Naturally, many marketers aren’t thrilled about losing one of their most valuable pieces of online tracking technology. US broadcasters alone, according to a recent report from the National Association of Broadcasters (NAB), estimate they may lose $2.1 billion annually as a result of the change. Others wished Google had provided a longer transition period.
“The timing remains poor,” IAB Tech Lab CEO Anthony Katsur said in a recent interview with The Wall Street Journal. “Launching it during the industry’s greatest revenue-generating part of the year is just a terrible decision.”
A Google spokesperson told PopSci they were confident companies could effectively adapt to the changes.
“We are confident the industry can make the transition in 2024 based on all the tremendous progress we’ve seen from leading companies, who have indicated publicly they’ve either started testing or plan to do so in January,” the spokesperson said in an email.

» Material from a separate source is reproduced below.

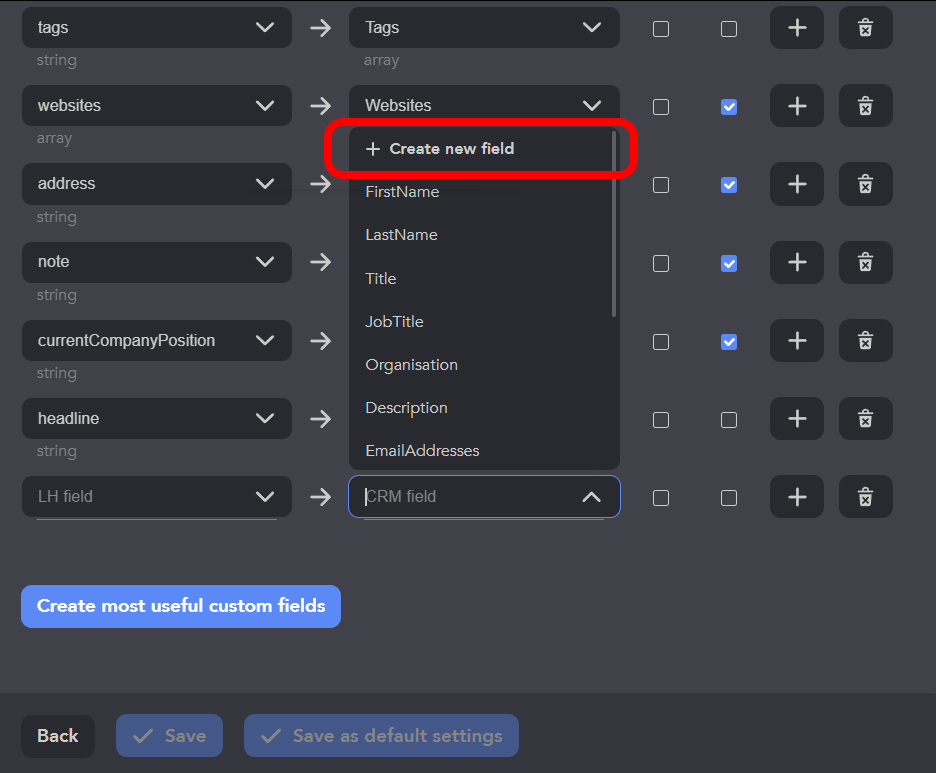Viewport: 936px width, 773px height.
Task: Open the headline LH field dropdown
Action: (x=265, y=418)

On the other side of the coin, some consumer privacy advocates who’ve long called for an end to cookies worry Google’s replacement still falls short and ultimately amounts to a similar form of online tracking with a different name.
“Google referring to any of this as ‘privacy’ is deceiving,” Electronic Frontier Foundation Security and Privacy Activist Thorin Klosowski wrote in a recent blog post. “Even if it’s better than third-party cookies, the Privacy Sandbox is still tracking, it’s just done by one company instead of dozens.”
Klosowski went on to say tech firms like Google should work towards creating a world completely free of behavioral advertisements.
How will browsing the web change without cookies?
Google’s decision to phase out cookies essentially rewrites the rules for advertising on the internet and may amount to one of the single greatest disruptions to the online economy in recent memory. It also won’t really mean all that much for the vast majority of everyday users. If the switch away from cookies works as intended, Chrome users can continue browsing the web in much the same way as they did before, albeit with an underlying layer of stronger privacy. The bulk of the noticeable changes here will fall on developers, not users.
Cookies aren’t really being purged entirely either. First-party cookies–the type that help you stay logged into certain websites–shouldn’t go away as a result of the changes. Still, the elimination of third-party cookies does amount to a tectonic shift in the way the internet works which means some sites are likely to break or experience issues during the transition. Maybe more importantly, the shift could leave the internet devoid of possibly the most disarmingly cute name possible for a pervasive surveillance tool.